International Journal of Computer Applications |
Foundation of Computer Science (FCS), NY, USA |
Volume 124 - Number 10 |
Year of Publication: 2015 |
Authors: Tejashri N. Giri, Satish R. Todmal |
10.5120/ijca2015905632 |
Tejashri N. Giri, Satish R. Todmal . Prognosis of Diabetes using Neural Network, Fuzzy Logic, Gaussian Kernel Method. International Journal of Computer Applications. 124, 10 ( August 2015), 33-36. DOI=10.5120/ijca2015905632
In Today’s world there is an increase in the prevalence of diabetes mellitus and therefore the disease is recognising as a major global public health problem.medical data mining extracts hidden patterns from medical data.
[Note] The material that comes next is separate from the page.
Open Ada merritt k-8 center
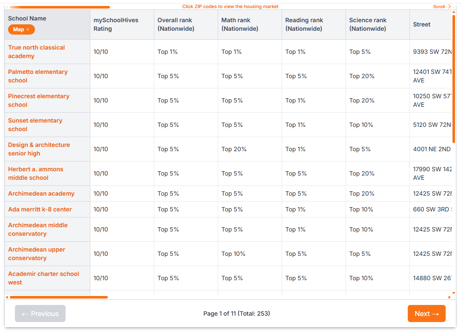The height and width of the screenshot is (334, 461). [40, 209]
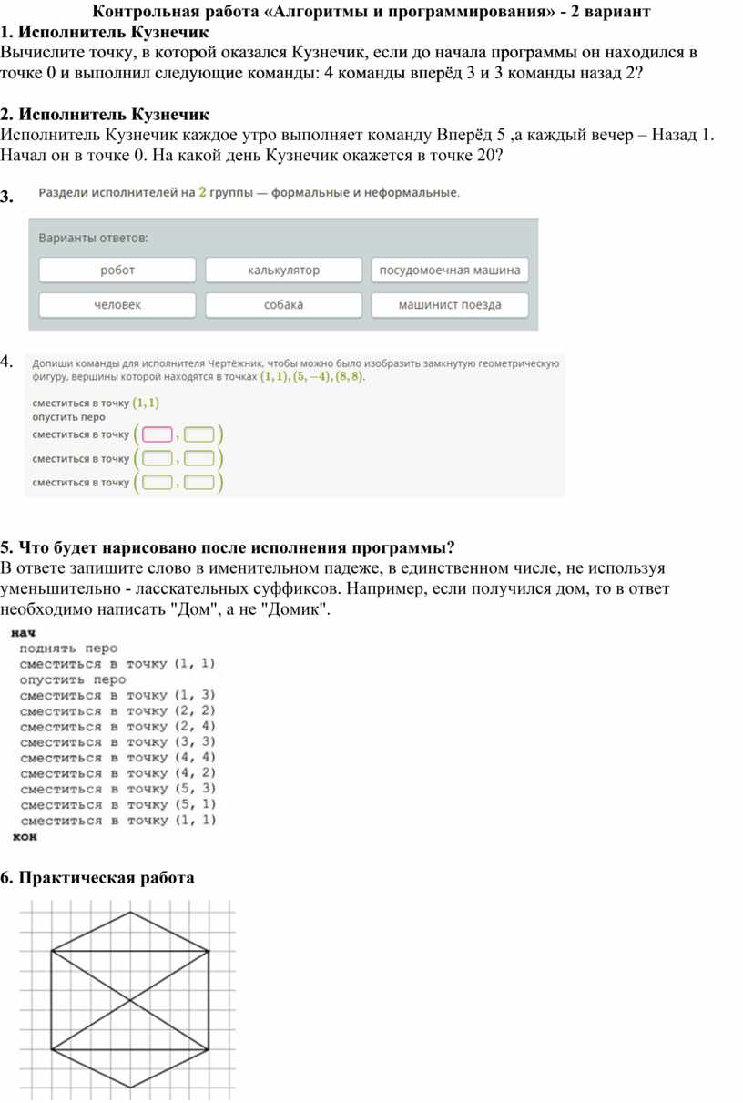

This is to design system for diabetes prediction.. The soft computing technique is most useful and powerful technique used for diagnosis purpose. The proposed system a novel approach for diagnosis of diabetes which has two stages to predict the diabetes status. Initial Stage we are using Gaussian kernel function which help to distribution of data and second stage adopt two computational intelligence and knowledge engineering technique such as fuzzy logic and neural network. The benefit applying these is that accuracy of prediction rate will be higher than most of the suggested system for predicting the occurrence of diabetes mellitus. The dataset used for the Experimental is based on Pima Indian Dataset from University of California.